Exercise instructions »
1 – Answer these questions about the text on nursing authority:
(a) What should physicians who supervise nurses or authorize nurse practice be familiar with?
(b) In the amoxicillin example, on whose authority does the nurse give the medicine?
(c) Who authorizes the intensive care protocols?
2 – Rewrite the passage of the text on nursing authority between "All nurses providing" and "established nursing practice.", inclusive, with "amoxicillin" replaced by "penicillin".
3 – Write the next part of the text on nursing authority, starting after its last sentence.

Study text »
Nursing is a licensed profession with the same types of laws, licenses, and regulations as the medical profession. Physicians who supervise nurses directly or who authorize nurse practice should be familiar with the state's nursing practice act and its attendant regulations. Beyond the personal risks of improperly delegating authority to nurses, a physician who does not comply with the state's nursing laws will endanger the licenses of the nursing staff. Unlike boards of medical examiners, boards of nursing examiners have enforced rules against the unauthorized practice of medicine.

All nurses providing medical care must do so on either the independent authority of a nursing license or on the delegated authority of a properly licensed physician. All parties to the care--the nurse, the patient, and the physician--must understand and agree on who is responsible for what. If a physician writes an order for, say, 250 mg of amoxicillin by mouth three times a day, the nurse administers the medicine on the authority of the physician. The nurse has an independent responsibility to ensure that the drug, the dose, and the schedule for administration are consistent with established nursing practice.

When nurses are working from standing orders or protocols, their authority is derived from the physician's authority, but the lines of responsibility are less obvious. Intensive care nurses may be authorized to look at a cardiac monitor and to give a bolus of lidocaine when the monitor shows premature ventricular contractions. The nurses may not realize that they are not doing this on their own judgment or responsibility. The protocols are authorized by the physician in charge of the intensive care unit. If no physician has authorized the protocols, the nurse is practicing medicine without a license.

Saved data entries
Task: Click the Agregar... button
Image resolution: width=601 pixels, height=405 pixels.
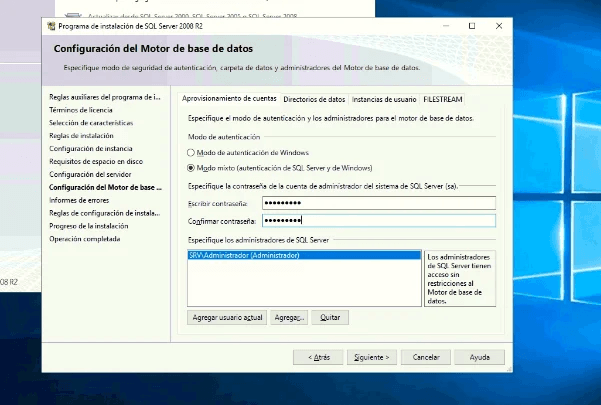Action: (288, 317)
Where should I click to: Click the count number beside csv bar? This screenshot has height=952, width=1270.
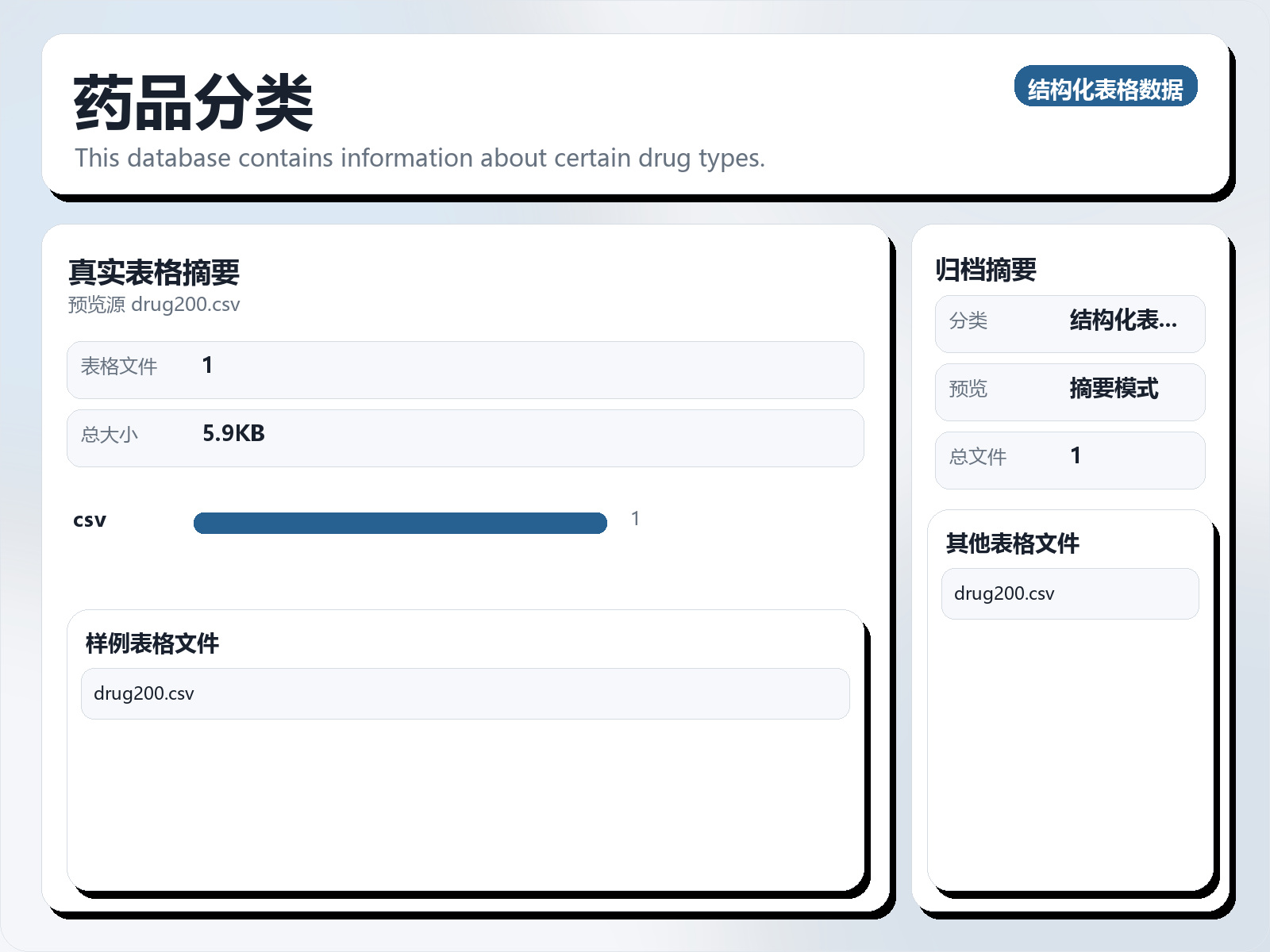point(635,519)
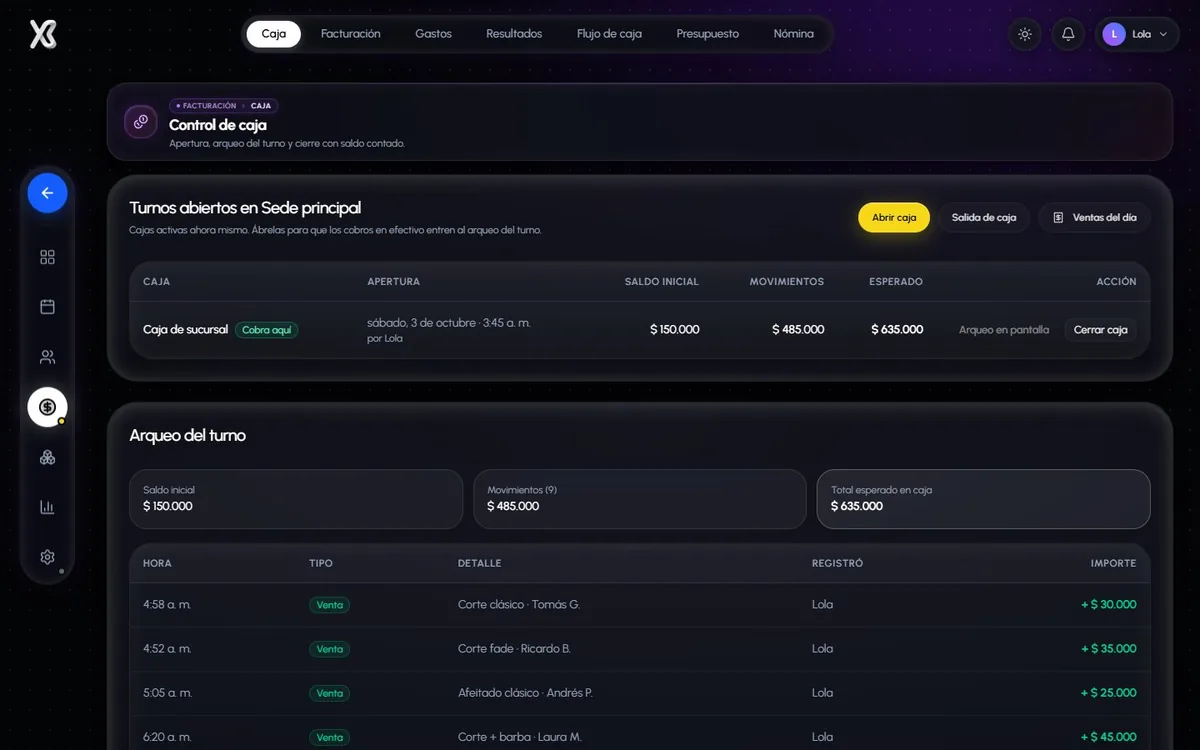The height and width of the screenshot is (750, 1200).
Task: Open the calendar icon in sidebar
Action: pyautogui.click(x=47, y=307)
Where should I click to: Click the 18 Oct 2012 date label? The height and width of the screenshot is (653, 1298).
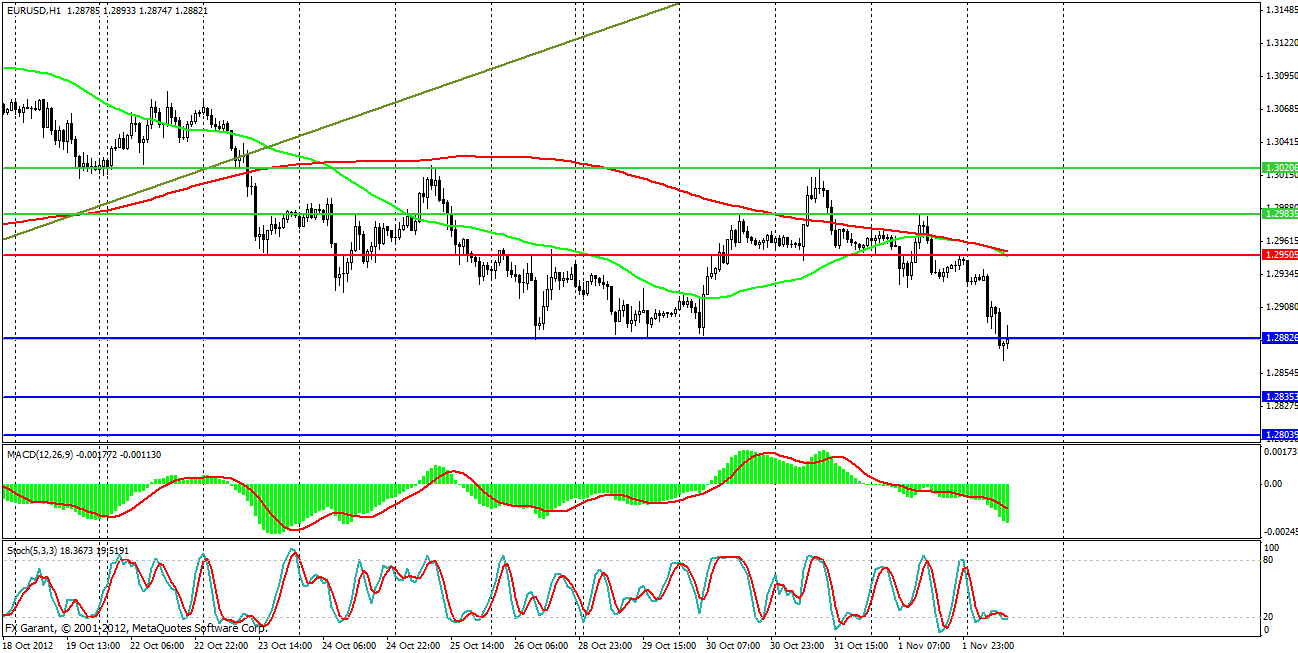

Answers provided »
1 –
(a) The state's nursing practice act and its attendant regulations.
(b) The physician's.
(c) The physician in charge of the intensive care unit.

2 –
All nurses providing medical care must do so on either the independent authority of a nursing license or on the delegated authority of a properly licensed physician. All parties to the care--the nurse, the patient, and the physician--must understand and agree on who is responsible for what. If a physician writes an order for, say, 250 mg of penicillin by mouth three times a day, the nurse administers the medicine on the authority of the physician. The nurse has an independent responsibility to ensure that the drug, the dose, and the schedule for administration are consistent with established nursing practice.

3 –
Nursing training recognizes many different specialties and practice styles. Some states recognize these additional certifications beyond the basic registered nurse license, but many do not. Nurses and physicians should know the laws of their state concerning specialty nursing. A nurse midwife or a board-certified nurse-practitioner may be able to get a license that permits a more advanced level of care than is permitted for a simple registered nurse. It is important to know, however, that the board of nursing examiners may recognize nurse specialists without the state law's granting them any extraordinary privileges over other registered nurses. A nurse-practitioner may simply be recognized as one of a class of nurses who are skilled at working independently under protocol. Physicians cannot assume that specially certified nurses may be delegated more responsibility than other registered nurses.

Nurse-practitioners may have unrealistic expectations, fostered by their academic training programs, about independent practice. They may have been taught to diagnose many common ailments without realizing that making these diagnoses is likely to be outside the scope of practice allowed to nurses. The shelves of the medical bookstores are filled with books of nurse-practitioner protocols with differential diagnoses. These are teaching protocols, however; they are not suitable for delegation of authority for medical practice from a physician to a nurse.